EXTRACTED TEXT:

Estimation accuracy varied according to the underlying cause of an observed flattened epidemic curve. When the plateau resulted from limited detection (scenario 5), the Ct-based estimate accuracy remained high (AUC = 0.74, 95% CIs: 0.60 – 0.82). In contrast, during a genuine low transmission period (scenario 6), accuracy declined significantly (AUC = 0.54, 95% CI: 0.48 – 0.64) (Fig 2). This decrease was supported by lower Spearman’s correlation and higher MAPE (scenario 6 in Fig C in S1 Text; see S1 Text). An overview of the temporal trend of all
time series can be found in Fig D in S1 Text. Of note, lower estimation accuracy was typically associated with less variable population Ct values over time, such as observed in low transmission (panel B of Fig E in S1 Text) and heavily biased scenarios (panel D of Fig E in S1 Text).
Overall, the method performed best during epidemic growth, with both stable (scenario 1) and limited detection (scenario 5) conditions outperforming low transmission scenario (scenario 6) (Fig F in S1 Text). Although performance improved with increased Ct sample sizes, benefits became marginal beyond 100 samples (Fig G in S1 Text; see S1 Text).

PROBLEM REQUIREMENTS: Write out everything in the passage on Ct-based estimation accuracy from "Overall, the method" down to "G in S1 Text; see S1 Text).".

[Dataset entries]
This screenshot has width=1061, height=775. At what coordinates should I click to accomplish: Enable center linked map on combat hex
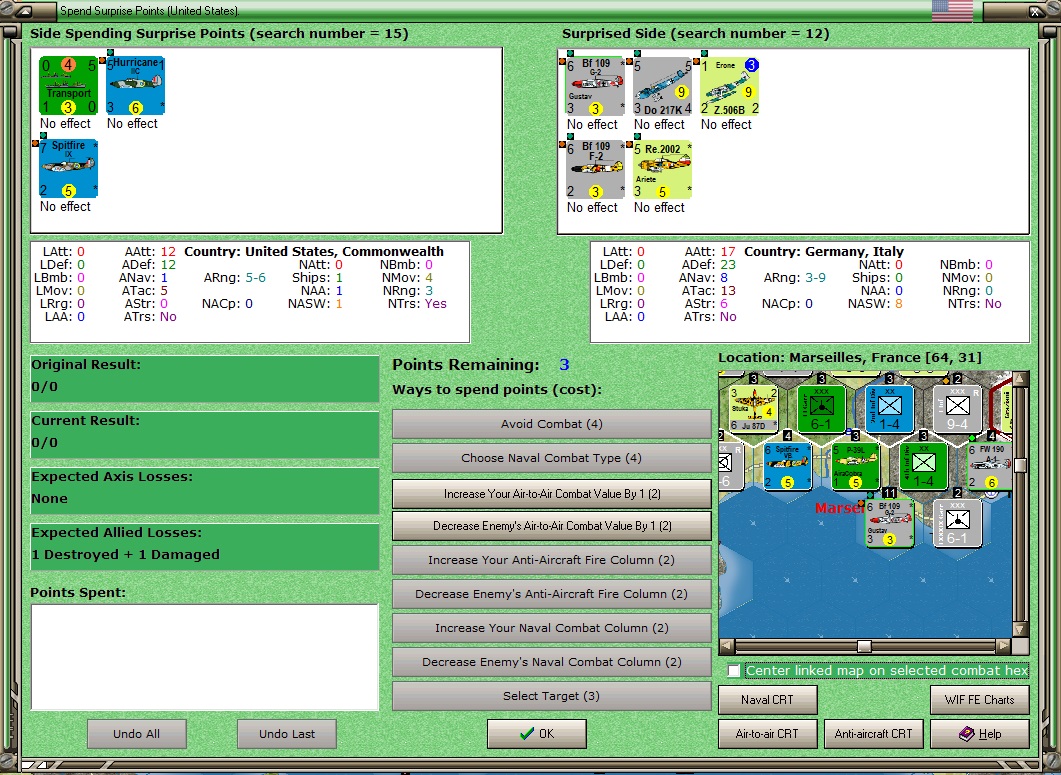[733, 671]
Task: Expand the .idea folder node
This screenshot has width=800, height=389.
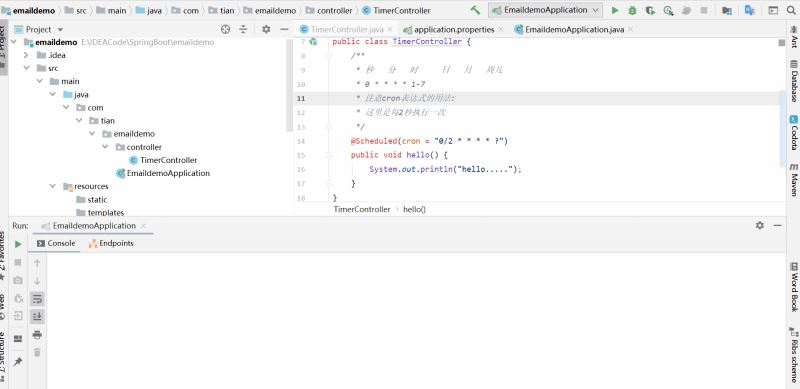Action: point(27,55)
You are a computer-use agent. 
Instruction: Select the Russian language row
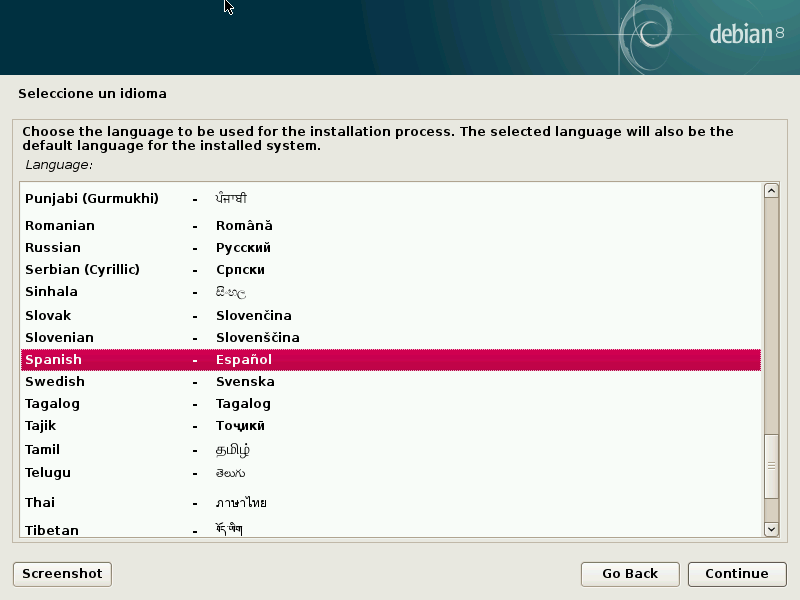click(53, 248)
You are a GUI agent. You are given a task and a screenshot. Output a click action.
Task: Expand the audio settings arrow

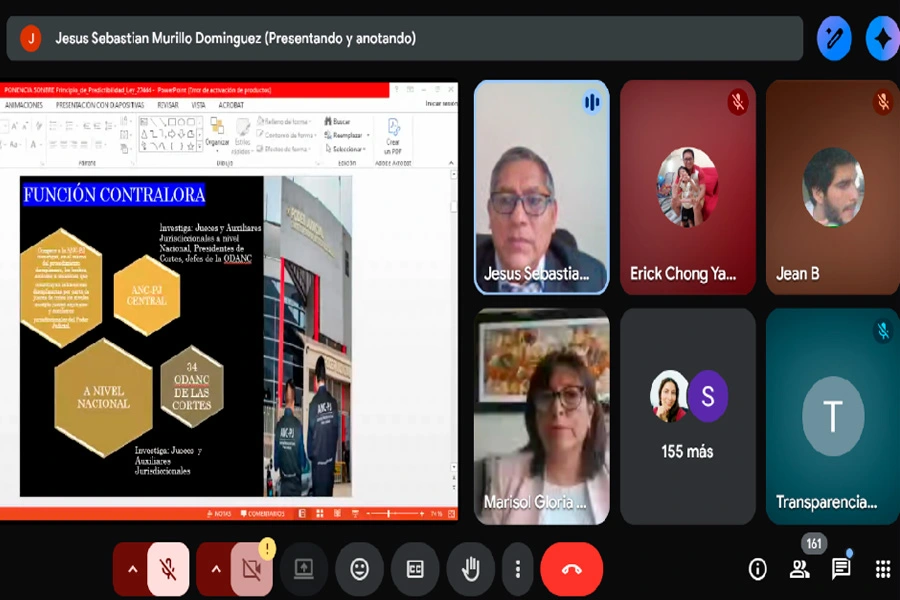pyautogui.click(x=131, y=569)
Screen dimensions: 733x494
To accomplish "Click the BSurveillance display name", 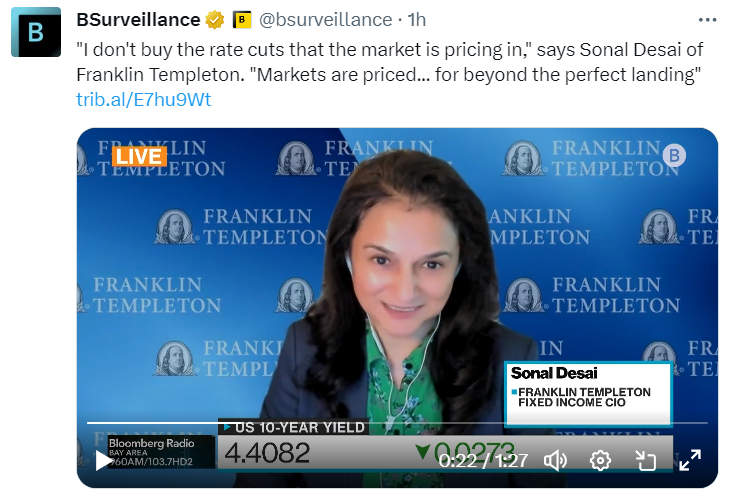I will click(139, 20).
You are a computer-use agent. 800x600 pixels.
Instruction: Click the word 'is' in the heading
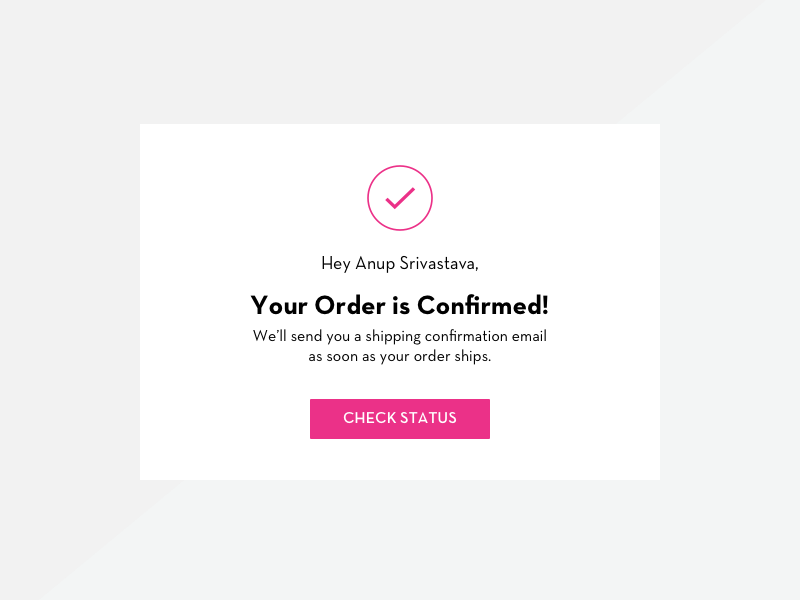click(x=400, y=305)
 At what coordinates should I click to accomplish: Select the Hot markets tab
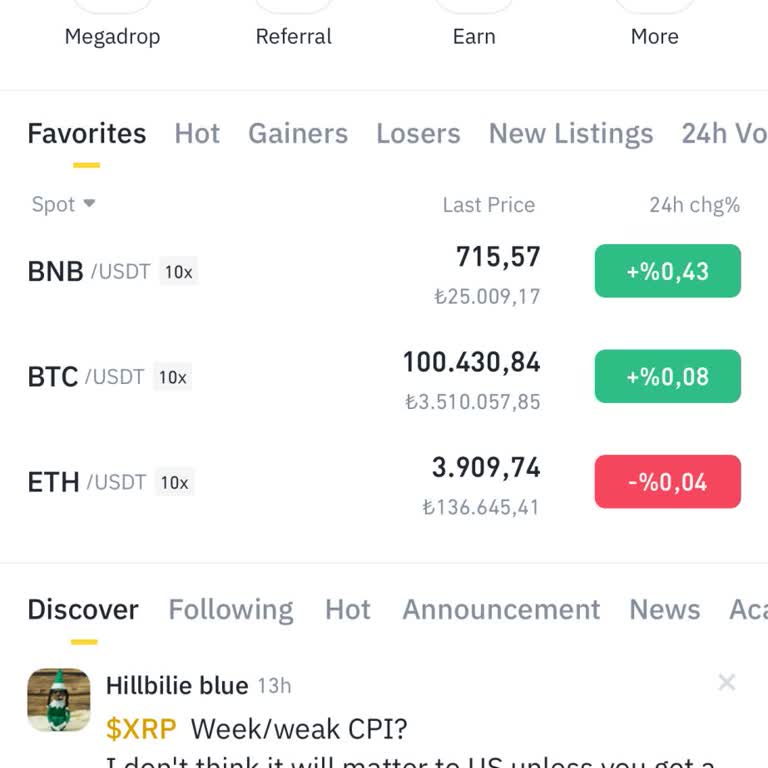[x=197, y=134]
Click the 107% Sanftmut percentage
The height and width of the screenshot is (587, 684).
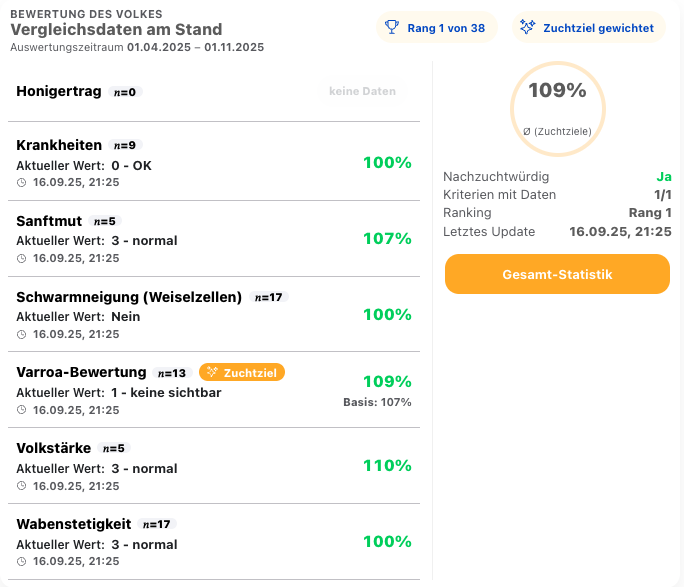coord(387,239)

EXPECTED ANSWER:
Overall, the method performed best during epidemic growth, with both stable (scenario 1) and limited detection (scenario 5) conditions outperforming low transmission scenario (scenario 6) (Fig F in S1 Text). Although performance improved with increased Ct sample sizes, benefits became marginal beyond 100 samples (Fig G in S1 Text; see S1 Text).